Australian space conference leads discussion on SmallSat tech
New developments in Australian space industry draw fresh attention from global investors
Smart satellites have become the focus of the Australian space industry as revivified interest in the Internet of Things, enhanced Earth observation, future defence development and streamlined communication drive new investment from the Australian government.
The SmartSat CRC (Cooperative Research Centre), which is funded by the national government, was a major component of “Space Week” in the South Australian capital. The event included the 8th Space Forum and the 19th Australian Space Research Conference.
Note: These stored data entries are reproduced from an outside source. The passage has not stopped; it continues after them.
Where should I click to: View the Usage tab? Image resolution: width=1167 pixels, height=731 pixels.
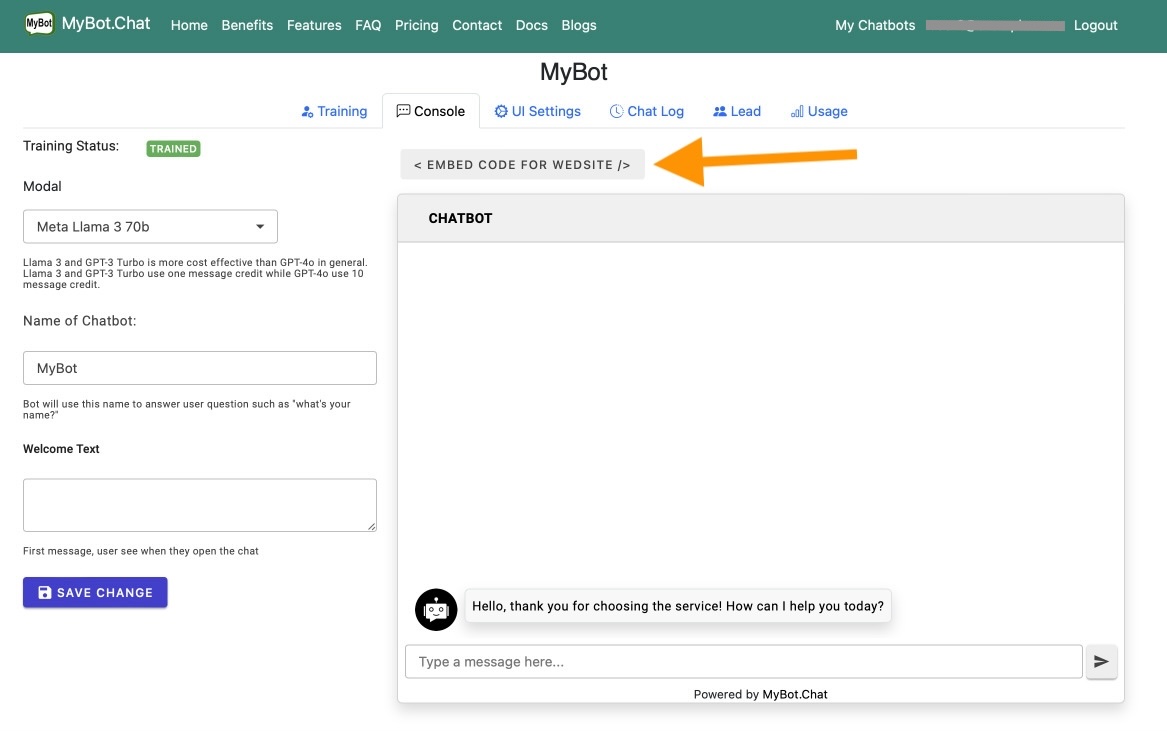(x=818, y=111)
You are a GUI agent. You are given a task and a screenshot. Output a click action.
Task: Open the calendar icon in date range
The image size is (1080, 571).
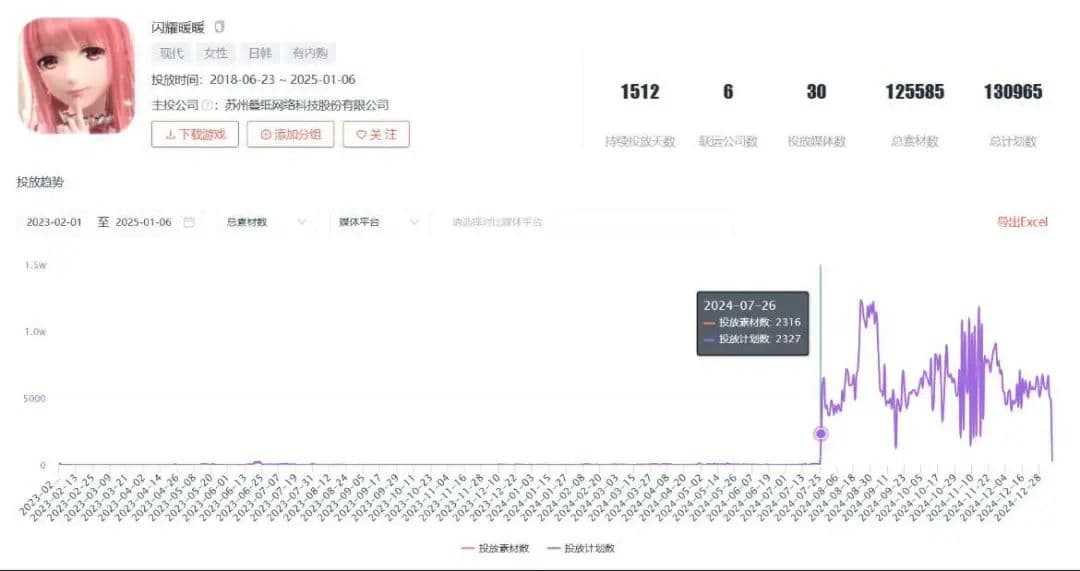pyautogui.click(x=189, y=222)
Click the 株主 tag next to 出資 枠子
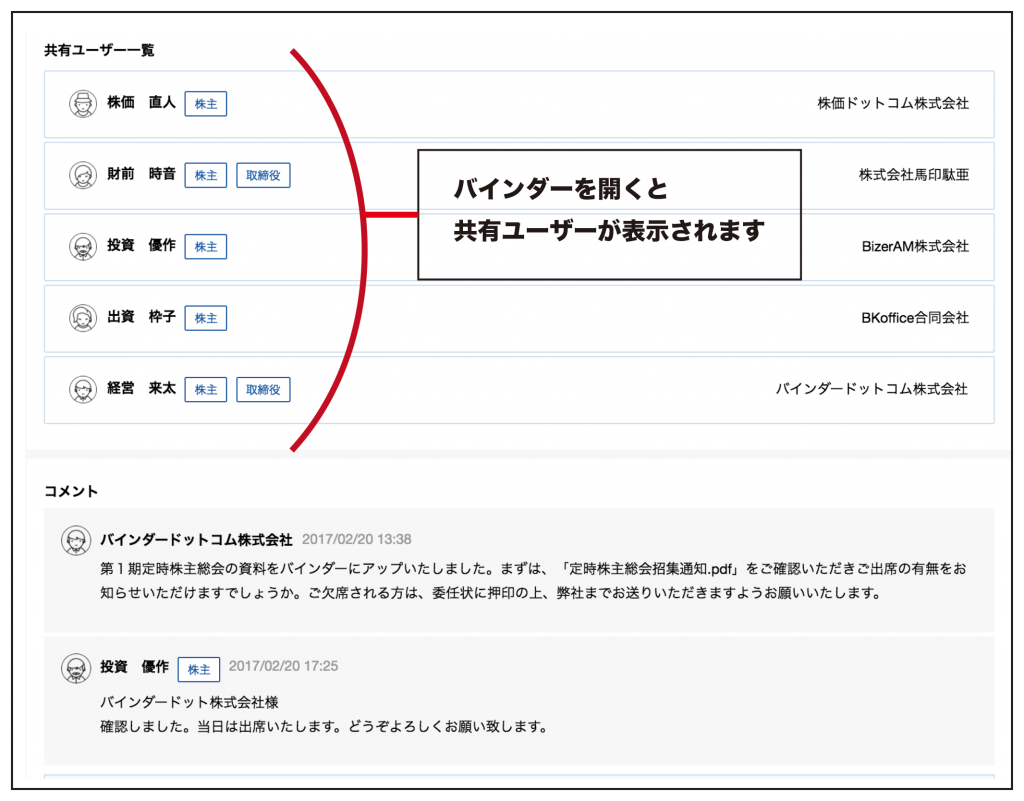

Panels were held by the Australian Space Agency and the SmartSat CRC during the event. One such panel, held by SmartSat CRC industry director Peter Nikoloff, discussed the opportunities and challenges facing Australia’s space industry.
“The intelligent systems from our perspective aren’t just what’s on a spacecraft, we’re looking at the whole chain that goes from the spacecraft down to the ground stations and the applications of how that information is being presented,” Nikoloff said.
SmartSat CRC was awarded AU$245mn in April through the federal government. This funding contributed to the establishment of its headquarters in Adelaide, intended to connect its 99 industry research partners.
Nikoloff, co-founder of Adelaide-based Nova Systems, said the discussion would highlight the opportunities afforded to the Australian space industry through intelligent technologies and the application of focused research. The panel was intended to identify areas that the Australian space industry can grow into, such as autonomous systems and how participating universities, industries and military organisations can make use of these opportunities.
Data processing became a subject of debate for Nikoloff as the processing of information between Earth and satellites in orbit becomes more relevant. The Radio Frequency Spectrum are a major drain on processing speed, with the majority of this bandwidth having already been purchased by media outlets and businesses.
“We need to look at processing data on board the satellite through the integration of big data and AI systems rather than sending all of the data down and then deciding what’s useful,” he said. “With the announcement of the program with NASA going to the moon, one of the areas of strong interest from the (Australian) space agency is around autonomous/intelligent and off-planet mining and the benefits that technology improvements would have for the Australian mining sector, which is already a world leader in autonomous mining. The SmartSat CRC will be working with the space agency to ensure we maximise Australia’s space research activities across the Australian space sector.”
New companies are being drawn to Australia’s space industry with the announcement of the Australia-UK Space Bridge, meaning that Adelaide will become a natural hub for aerospace innovation. Speaking at one of the forums, Anthony Murfett, Deputy Head of the Australian Space Agency explained that the federal government has intentions to grow the national space economy from $3.9bn to $12bn and add 30,000 jobs in the sector by 2030.
“As the CRC goes forward, one of the things the Agency will do is continually inform the market about the opportunities we’re seeing so we can go forward as an industry together and show the world our best ideas and technologies to grow and transform our space sector here in Australia,” Murfett said.